- Job -
Lay out the lines of the listing below, from the line with "The height and width of the screenshot is (428, 642)." to the line with "tap(26, 83)", as a numbered list with blank lines omitted; include both end lines and no others.

- Material -
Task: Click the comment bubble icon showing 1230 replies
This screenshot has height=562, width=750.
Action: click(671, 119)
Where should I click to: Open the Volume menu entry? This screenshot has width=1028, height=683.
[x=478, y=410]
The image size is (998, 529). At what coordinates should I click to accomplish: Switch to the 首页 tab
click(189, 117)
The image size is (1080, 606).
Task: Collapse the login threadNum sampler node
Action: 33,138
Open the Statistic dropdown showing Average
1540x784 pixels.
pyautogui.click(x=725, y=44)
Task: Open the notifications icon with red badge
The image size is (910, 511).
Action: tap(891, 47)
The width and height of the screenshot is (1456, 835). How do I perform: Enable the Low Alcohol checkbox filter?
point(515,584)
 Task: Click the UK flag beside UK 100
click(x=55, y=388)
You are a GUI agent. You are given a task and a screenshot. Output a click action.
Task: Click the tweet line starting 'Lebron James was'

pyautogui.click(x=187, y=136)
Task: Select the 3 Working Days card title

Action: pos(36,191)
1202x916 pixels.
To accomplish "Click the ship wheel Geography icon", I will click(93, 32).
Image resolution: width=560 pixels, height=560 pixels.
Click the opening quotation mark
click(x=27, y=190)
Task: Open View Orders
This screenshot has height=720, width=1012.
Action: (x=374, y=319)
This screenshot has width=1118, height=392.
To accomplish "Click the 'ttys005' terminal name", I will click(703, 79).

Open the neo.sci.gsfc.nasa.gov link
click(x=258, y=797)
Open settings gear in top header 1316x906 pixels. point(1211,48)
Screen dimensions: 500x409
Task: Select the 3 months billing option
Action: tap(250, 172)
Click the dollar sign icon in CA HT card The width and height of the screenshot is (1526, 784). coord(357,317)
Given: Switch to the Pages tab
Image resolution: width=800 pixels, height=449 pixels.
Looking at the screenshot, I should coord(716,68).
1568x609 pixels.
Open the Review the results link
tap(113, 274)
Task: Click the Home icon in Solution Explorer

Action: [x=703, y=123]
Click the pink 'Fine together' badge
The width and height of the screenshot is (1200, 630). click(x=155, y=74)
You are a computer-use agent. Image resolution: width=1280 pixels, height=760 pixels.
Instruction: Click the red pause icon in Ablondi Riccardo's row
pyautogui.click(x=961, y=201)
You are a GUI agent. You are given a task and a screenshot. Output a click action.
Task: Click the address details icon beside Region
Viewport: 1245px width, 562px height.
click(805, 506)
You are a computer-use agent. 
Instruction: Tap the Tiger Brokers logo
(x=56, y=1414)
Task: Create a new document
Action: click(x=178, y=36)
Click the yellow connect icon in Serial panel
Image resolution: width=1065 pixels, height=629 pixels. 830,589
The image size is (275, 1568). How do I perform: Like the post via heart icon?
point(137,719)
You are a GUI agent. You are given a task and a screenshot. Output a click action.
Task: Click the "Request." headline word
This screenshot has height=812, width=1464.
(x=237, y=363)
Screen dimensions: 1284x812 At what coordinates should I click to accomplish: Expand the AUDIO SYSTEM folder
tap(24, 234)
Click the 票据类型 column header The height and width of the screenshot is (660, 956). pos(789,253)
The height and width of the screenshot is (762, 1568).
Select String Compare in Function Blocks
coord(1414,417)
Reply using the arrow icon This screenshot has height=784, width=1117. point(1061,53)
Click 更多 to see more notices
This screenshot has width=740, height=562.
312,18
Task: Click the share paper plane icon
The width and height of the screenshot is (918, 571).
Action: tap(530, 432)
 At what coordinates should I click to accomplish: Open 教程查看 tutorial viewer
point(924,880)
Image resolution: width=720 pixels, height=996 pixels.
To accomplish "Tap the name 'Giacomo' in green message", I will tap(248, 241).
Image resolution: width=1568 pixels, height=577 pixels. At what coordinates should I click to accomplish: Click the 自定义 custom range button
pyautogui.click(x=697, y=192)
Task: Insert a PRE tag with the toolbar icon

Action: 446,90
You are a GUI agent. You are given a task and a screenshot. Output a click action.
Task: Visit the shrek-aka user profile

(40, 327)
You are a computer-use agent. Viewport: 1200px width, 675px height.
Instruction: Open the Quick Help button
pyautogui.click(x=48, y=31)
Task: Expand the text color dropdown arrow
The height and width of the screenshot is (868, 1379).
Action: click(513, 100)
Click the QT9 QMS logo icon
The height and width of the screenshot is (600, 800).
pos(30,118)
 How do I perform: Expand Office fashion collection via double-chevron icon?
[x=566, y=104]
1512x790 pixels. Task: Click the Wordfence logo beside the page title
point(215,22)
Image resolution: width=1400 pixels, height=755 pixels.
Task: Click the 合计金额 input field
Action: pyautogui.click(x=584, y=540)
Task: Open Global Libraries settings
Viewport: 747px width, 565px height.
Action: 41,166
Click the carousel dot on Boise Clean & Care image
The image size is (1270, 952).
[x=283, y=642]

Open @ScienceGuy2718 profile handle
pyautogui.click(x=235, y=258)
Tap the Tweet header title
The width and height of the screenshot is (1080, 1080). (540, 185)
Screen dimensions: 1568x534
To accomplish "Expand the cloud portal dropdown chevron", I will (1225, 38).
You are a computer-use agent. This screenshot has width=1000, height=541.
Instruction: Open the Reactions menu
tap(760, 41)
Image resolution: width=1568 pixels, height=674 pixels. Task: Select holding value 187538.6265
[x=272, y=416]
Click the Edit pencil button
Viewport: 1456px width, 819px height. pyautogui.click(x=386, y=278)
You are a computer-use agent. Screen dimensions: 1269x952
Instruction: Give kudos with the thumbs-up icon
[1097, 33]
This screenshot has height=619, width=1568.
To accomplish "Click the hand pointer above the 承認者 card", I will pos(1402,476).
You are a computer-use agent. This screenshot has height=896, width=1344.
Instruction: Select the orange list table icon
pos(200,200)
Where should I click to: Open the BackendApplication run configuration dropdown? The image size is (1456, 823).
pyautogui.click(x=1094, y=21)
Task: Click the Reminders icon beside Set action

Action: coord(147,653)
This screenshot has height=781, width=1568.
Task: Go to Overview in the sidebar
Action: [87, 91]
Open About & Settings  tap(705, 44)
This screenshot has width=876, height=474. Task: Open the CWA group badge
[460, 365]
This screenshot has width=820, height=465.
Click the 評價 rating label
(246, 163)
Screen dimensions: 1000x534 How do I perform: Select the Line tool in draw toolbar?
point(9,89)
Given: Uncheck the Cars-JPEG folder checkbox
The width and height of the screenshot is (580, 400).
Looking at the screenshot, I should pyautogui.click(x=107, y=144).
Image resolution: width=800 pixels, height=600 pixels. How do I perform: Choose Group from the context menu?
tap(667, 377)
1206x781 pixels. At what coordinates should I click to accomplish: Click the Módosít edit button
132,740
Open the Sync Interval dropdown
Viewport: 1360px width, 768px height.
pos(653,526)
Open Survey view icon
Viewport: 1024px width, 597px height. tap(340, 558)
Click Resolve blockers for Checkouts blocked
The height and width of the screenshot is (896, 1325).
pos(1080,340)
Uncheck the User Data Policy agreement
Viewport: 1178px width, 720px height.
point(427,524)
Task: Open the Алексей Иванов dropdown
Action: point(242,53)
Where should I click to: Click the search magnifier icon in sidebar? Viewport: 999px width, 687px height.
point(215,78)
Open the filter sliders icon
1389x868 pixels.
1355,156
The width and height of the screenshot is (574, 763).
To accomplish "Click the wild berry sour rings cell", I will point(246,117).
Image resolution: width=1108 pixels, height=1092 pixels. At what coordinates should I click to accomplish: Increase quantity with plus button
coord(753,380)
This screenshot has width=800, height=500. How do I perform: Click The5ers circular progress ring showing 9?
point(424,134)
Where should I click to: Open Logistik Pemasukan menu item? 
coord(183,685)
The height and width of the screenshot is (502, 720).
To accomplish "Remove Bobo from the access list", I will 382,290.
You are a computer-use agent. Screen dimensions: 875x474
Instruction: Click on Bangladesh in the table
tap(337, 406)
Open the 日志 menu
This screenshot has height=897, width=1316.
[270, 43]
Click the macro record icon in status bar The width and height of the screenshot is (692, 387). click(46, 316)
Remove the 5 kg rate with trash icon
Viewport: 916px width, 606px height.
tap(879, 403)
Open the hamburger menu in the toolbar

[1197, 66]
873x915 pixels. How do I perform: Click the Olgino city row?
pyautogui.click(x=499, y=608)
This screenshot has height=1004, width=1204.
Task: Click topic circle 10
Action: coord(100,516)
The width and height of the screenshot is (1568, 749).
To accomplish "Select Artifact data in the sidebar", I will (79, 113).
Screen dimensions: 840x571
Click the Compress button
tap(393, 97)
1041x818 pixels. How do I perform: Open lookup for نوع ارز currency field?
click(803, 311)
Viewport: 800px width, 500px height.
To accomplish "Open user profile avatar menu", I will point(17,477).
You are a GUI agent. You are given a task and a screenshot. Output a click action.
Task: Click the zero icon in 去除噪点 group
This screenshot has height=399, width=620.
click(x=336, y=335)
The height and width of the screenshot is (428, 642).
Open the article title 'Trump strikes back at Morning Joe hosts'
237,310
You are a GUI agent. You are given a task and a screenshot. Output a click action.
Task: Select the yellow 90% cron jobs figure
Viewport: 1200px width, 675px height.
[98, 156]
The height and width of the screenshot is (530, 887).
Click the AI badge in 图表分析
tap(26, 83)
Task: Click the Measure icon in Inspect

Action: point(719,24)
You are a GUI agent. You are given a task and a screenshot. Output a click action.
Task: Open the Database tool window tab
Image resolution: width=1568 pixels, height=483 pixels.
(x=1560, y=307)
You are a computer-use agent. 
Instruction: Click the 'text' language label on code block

- Solution -
1. The height and width of the screenshot is (428, 642).
2. Open the article title 'Trump strikes back at Morning Joe hosts'
3. 237,310
4. You are a GUI agent. You are given a task and a screenshot. Output a click action.
5. Task: Select the yellow 90% cron jobs figure
6. Viewport: 1200px width, 675px height.
7. [98, 156]
8. The height and width of the screenshot is (530, 887).
9. Click the AI badge in 图表分析
10. tap(26, 83)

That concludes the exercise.